En décembre 1914, les réformés sont convoqués. Déclaré apte, Eugène Cotte est affecté au 23e RIC (régiment d’infanterie coloniale) et effectue quatre mois d’instruction militaire à Paris. En juin 1915, il est volontaire pour être muletier aux Dardanelles. Il arrive à Moudros (île de Lemnos) en juillet, devient mitrailleur au 58e RIC et débarque à Sedd-ul-Bahr (presqu’île de Gallipoli), où il reste de septembre à décembre. De janvier à avril 1916, le 58e RIC est à Mytilène (île de Lesbos), puis rentre en France.
En juin 1916, le 58e RIC est dirigé dans la Somme pour participer à l’offensive de juillet. Blessé le 1er juillet, Eugène Cotte est hospitalisé à Caen et autres lieux du Calvados. (À cette date, l’anarchiste Louis Lecoin (1888-1971) est emprisonné à Caen, mais les deux hommes ne se connaissent pas).
En octobre 1916, Eugène Cotte rejoint le dépôt des isolés coloniaux de Marseille, puis le 53e bataillon de tirailleurs sénégalais à El Kantara en Algérie, où il reste jusqu’en février 1918. À son retour en France, il est nommé caporal-fourrier, puis envoyé au front où il est intoxiqué par les gaz. En septembre 1918, il regagne le dépôt de Marseille et reçoit, en octobre, la croix de guerre avec étoile de bronze.
Après la guerre, il revient à Pannes chez sa sœur et son beau-frère. Il travaille comme cantonnier, se marie en 1921, est nommé cantonnier chef à Gien (Loiret). En 1943, il est emprisonné pour avoir hébergé un juif allemand. En 1945, il adhère au Parti communiste, devient conseiller municipal de 1959 à 1965, est membre de la CGT, mais reste en contact avec les mouvements anarchistes.

2 – Le témoignage
C’est pendant son hospitalisation dans le Calvados en été 1916, qu’Eugène Cotte écrit ses mémoires. La majeure partie du texte concerne son enfance et sa vie adulte d’avant-guerre. Son témoignage de soldat va de février 1915 à septembre 1916 et occupe les cinquante dernières pages. Plus tard, durant son séjour en Algérie de janvier 1917 à mars 1918, il continuera d’écrire et remplira un cahier, mais celui-ci n’a pas été édité. Le manuscrit des mémoires d’Eugène Cotte a été transmis par sa fille à un ami de la famille, Philippe Worms, qui a rédigé l’Avant-propos et se souvient d’Eugène à la fin de sa vie.

3 – Analyse
Il s’agit d’un document de grand intérêt en raison de la personnalité d’Eugène Cotte, un anarchiste issu du monde rural, instruit et lucide, animé de fermes convictions et d’une grande force de caractère. Habitué à ne pouvoir partager ses idées qu’avec très peu d’amis, il se livre d’autant plus dans ses mémoires en y insérant de nombreuses réflexions personnelles. Il ajoute également des remarques descriptives sur les divers lieux où il a séjourné.

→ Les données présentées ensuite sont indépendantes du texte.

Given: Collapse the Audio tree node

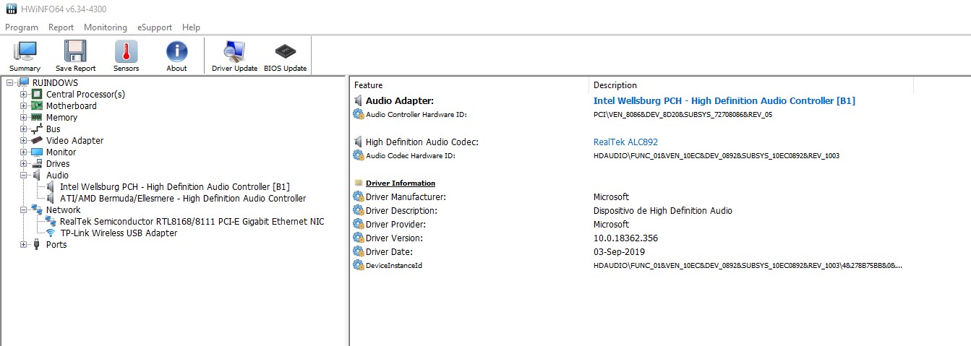Looking at the screenshot, I should coord(24,176).
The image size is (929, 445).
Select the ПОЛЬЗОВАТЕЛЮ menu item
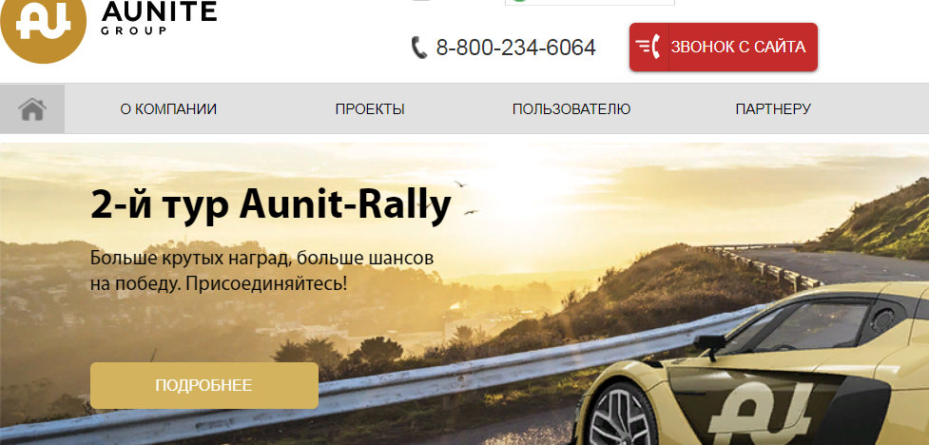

Eugène Cotte explique pourquoi les anarchistes n’ont pas dit au « peuple imbécile et veule » : « Abrutis de tous les pays, massacrez-vous ! » et pourquoi la plupart des anarchistes et lui-même ont accepté de défendre « la patrie des riches » : il fallait repousser le militarisme allemand, ne pas abandonner le peuple afin de garder sa confiance, et éviter le déshonneur d’apparaître comme des lâches qui fuient les dangers de la guerre (p. 181-185).
Evoquant les jours précédant la mobilisation générale, il rappelle le souvenir de Jaurès « tant regretté aujourd’hui » (p. 49) et dit : « Le 31 juillet au soir, Jaurès, le grand orateur socialiste, ce tribun droit et consciencieux auquel les gouvernements avaient souvent à rendre compte de leurs actes, était assassiné par un individu des milieux chauvins et nationalistes qu’on fit passer pour fou afin de ne pas susciter la colère du peuple en ces heures si critiques » (p. 185).
Il dénonce le parti clérical : « Les organisations cléricales distribuaient des médailles, des grigris porte-bonheur en même temps que des brochures religieuses à ceux qui partaient sur le front. J’eus bien voulu voir quelqu’un distribuer des brochures anarchistes, au nom de cette liberté de conscience dont savent si bien se servir les nationalistes et les cléricaux ! » (p. 190).

Dans les tranchées de Sedd-ul-Bahr, il dénonce les ordres insensés concernant les parapets : « Qui donc peut rester courageux et ne pas être dégoûté de la guerre quand il s’aperçoit qu’on fait si peu de cas de la vie humaine ? Combien de vies ont-elles été ainsi sacrifiées stupidement dans cette guerre, sans aucun résultat, par suite de l’ignorance, de l’incurie, de l’incapacité ou du caprice des chefs ? » (p. 202).
À Mytilène, il dénonce les « stupidités militaires » : « Le colonel ne s’était-il pas mis dans la tête de nous apprendre le pas décomposé ? Il espérait sûrement nous faire défiler, plus tard, au pas de l’oie, dans les rues de Berlin ! » (p. 207).
Cependant, il éprouve de l’estime pour son sergent : « Avec des chefs qu’on estime et en qui l’on a confiance on se sent du courage pour passer partout. On les suivrait à la mort avec plaisir, sans même aucun patriotisme, rien que par camaraderie pour eux » (p. 216).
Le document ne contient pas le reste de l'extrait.